= Daughter from California syndrome =

Medical slang in palliative care

"Daughter from California" syndrome is a phrase used in the American medical profession to describe a situation in which a hitherto disengaged relative challenges the care a dying elderly patient is being given, or insists that the medical team pursue aggressive measures to prolong the patient's life. In California, the "Daughter from California" is known as the "Daughter from New York"; the "Daughter from Ontario" is a Canadian variant. The "Daughter from California" is often described as angry, articulate, and uninformed.

The phrase was first documented by a collective of gerontologists in a 1991 case report published in the Journal of the American Geriatrics Society, titled "Decision Making in the Incompetent Elderly: 'The Daughter from California Syndrome. In the paper, David Molloy and colleagues presented strategies intended to help medical staff deal with the difficult family members of mentally incompetent patients.

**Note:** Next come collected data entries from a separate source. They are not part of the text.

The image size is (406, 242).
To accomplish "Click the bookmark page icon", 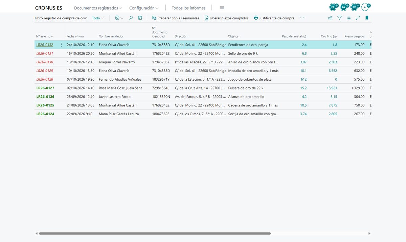I will click(367, 18).
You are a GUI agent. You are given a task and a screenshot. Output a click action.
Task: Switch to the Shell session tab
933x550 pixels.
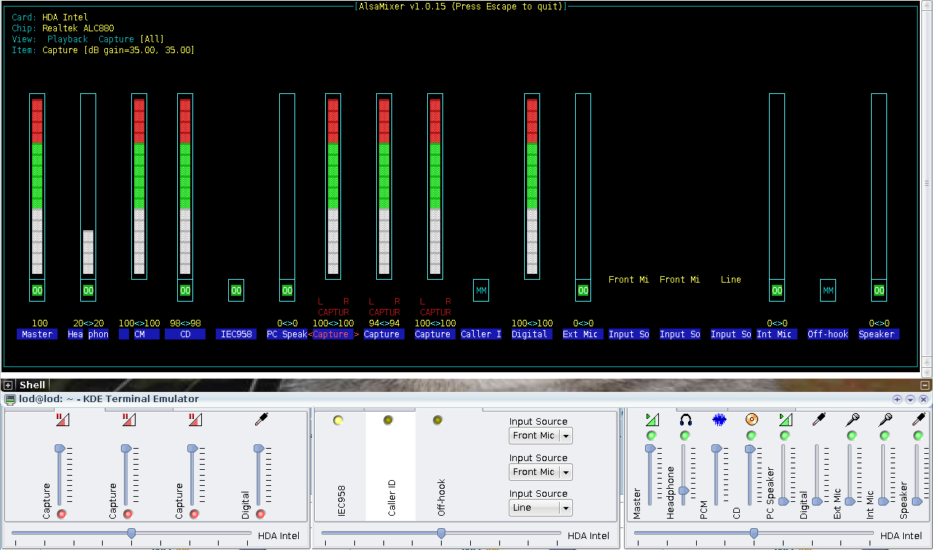[x=32, y=385]
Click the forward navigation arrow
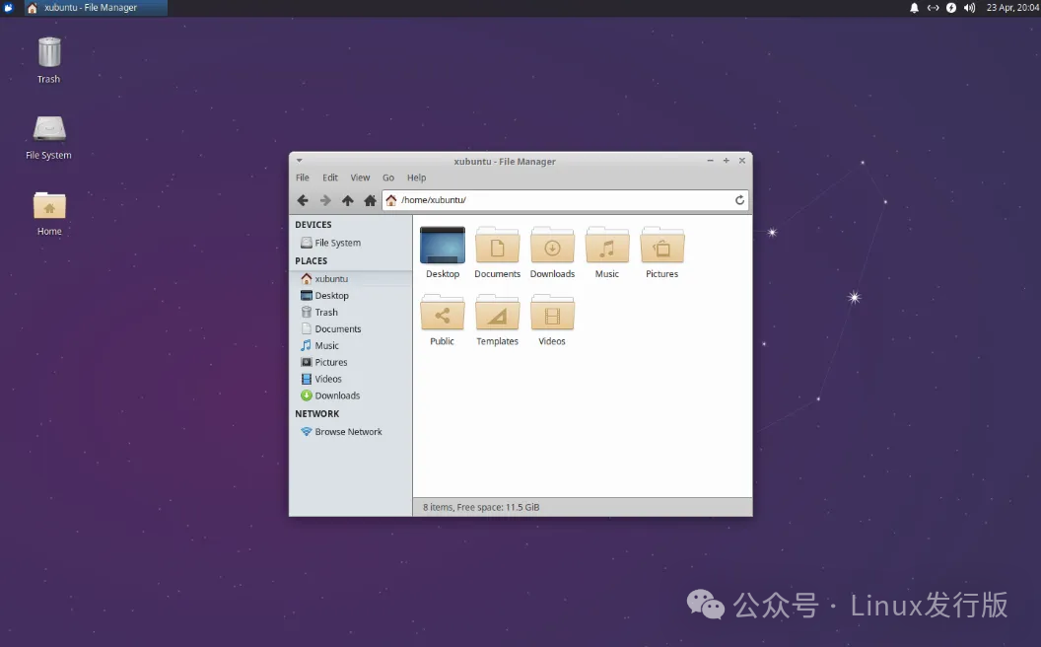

Medical professionals say that because the "Daughter from California" has been absent from the life and care of the elderly patient, they are frequently surprised by the scale of the patient's deterioration, and may have unrealistic expectations about what is medically feasible. They may feel guilty about having been absent, and may therefore feel motivated to reassert their role as an involved caregiver. In his 2015 book The Conversation: A Revolutionary Plan for End-of-Life Care, American physician Angelo Volandes ascribes this to "guilt and denial" rather than "necessarily what is best for the patient".